Plasmids coding for colonization factor antigen I and heat-stable enterotoxin production isolated from enterotoxigenic Escherichia coli: comparison of their properties.

We examined seven enterotoxigenic Escherichia coli strains which produced colonization factor antigen I (CFA/I). Four of these strains were from South Africa (three serotype O78:H12 and one serotype O63:H-), one was from Ethiopia (O78:H12), and two were from Bangladesh (O78:H11 and O78:H12). Plasmids coding for CFA/I were mobilized from six of these strains by using resistance or enterotoxin factors. No plasmid was mobilized from the serotype O78:H12 Bangladesh strain. The transconjugants obtained from crosses with the O78 strains also produced heat-stable enterotoxin (ST), and additional investigations showed that CFA/I and ST were coded for by a single non-autotransferring plasmid. These plasmids were fertility inhibition negative, did not restrict any of the coliphages with which they were tested, and were incompatible with each other.

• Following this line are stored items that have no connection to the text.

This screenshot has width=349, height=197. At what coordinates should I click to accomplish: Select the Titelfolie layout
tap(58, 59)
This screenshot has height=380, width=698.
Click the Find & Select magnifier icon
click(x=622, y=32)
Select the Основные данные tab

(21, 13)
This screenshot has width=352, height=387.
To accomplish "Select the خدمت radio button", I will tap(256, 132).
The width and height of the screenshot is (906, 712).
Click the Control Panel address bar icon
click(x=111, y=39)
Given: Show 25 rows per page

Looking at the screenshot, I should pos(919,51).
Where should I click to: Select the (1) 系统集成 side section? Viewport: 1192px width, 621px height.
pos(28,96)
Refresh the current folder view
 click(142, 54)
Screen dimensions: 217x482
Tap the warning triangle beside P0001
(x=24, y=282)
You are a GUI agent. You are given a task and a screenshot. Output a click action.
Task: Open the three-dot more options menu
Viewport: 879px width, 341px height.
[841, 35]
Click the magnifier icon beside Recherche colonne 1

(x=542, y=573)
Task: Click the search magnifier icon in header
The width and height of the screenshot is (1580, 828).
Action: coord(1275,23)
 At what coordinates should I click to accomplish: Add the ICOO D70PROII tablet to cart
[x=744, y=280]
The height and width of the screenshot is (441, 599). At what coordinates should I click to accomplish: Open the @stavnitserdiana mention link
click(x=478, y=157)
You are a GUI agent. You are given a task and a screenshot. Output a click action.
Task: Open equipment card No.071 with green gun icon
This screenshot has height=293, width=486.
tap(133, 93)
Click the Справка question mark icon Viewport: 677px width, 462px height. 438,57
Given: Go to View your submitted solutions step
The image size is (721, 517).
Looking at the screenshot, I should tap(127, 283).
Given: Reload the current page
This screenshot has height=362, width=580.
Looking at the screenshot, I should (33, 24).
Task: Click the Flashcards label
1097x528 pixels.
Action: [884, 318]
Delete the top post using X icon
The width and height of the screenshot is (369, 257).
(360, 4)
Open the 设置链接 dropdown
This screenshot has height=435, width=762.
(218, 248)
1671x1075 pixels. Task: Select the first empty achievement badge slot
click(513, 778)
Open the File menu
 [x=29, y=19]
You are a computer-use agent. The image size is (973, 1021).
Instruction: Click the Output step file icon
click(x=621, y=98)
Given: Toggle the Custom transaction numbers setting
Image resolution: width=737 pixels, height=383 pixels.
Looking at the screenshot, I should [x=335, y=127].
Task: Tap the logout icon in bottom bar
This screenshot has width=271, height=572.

Four had molecular weights of approximately 60 X 10(6), and one had a molecular weight of 52 X 10(6). Like the other CFA/I plasmids, the CFA/I plasmid transferred from the O63:H- strain coded for ST, but this plasmid also coded for heat-labile enterotoxin. In most other respects the properties of this plasmid were similar to those of the CFA/I-ST plasmids previously described. The molecular weight of this plasmid was 65 X 10(6). The IncT R-factor Rtsl was marked with a transposon for tetracycline resistance and then transferred into the two Bangladesh wild-type strains. Plasmids which coded for tetracycline resistance, CFA/I, and ST were transferred from these strains. These plasmids were incompatible with Rtsl and with the CFA/I-ST plasmids described above and were recombinants between Rtsl and a CFA/I-ST plasmid. Their properties are also described.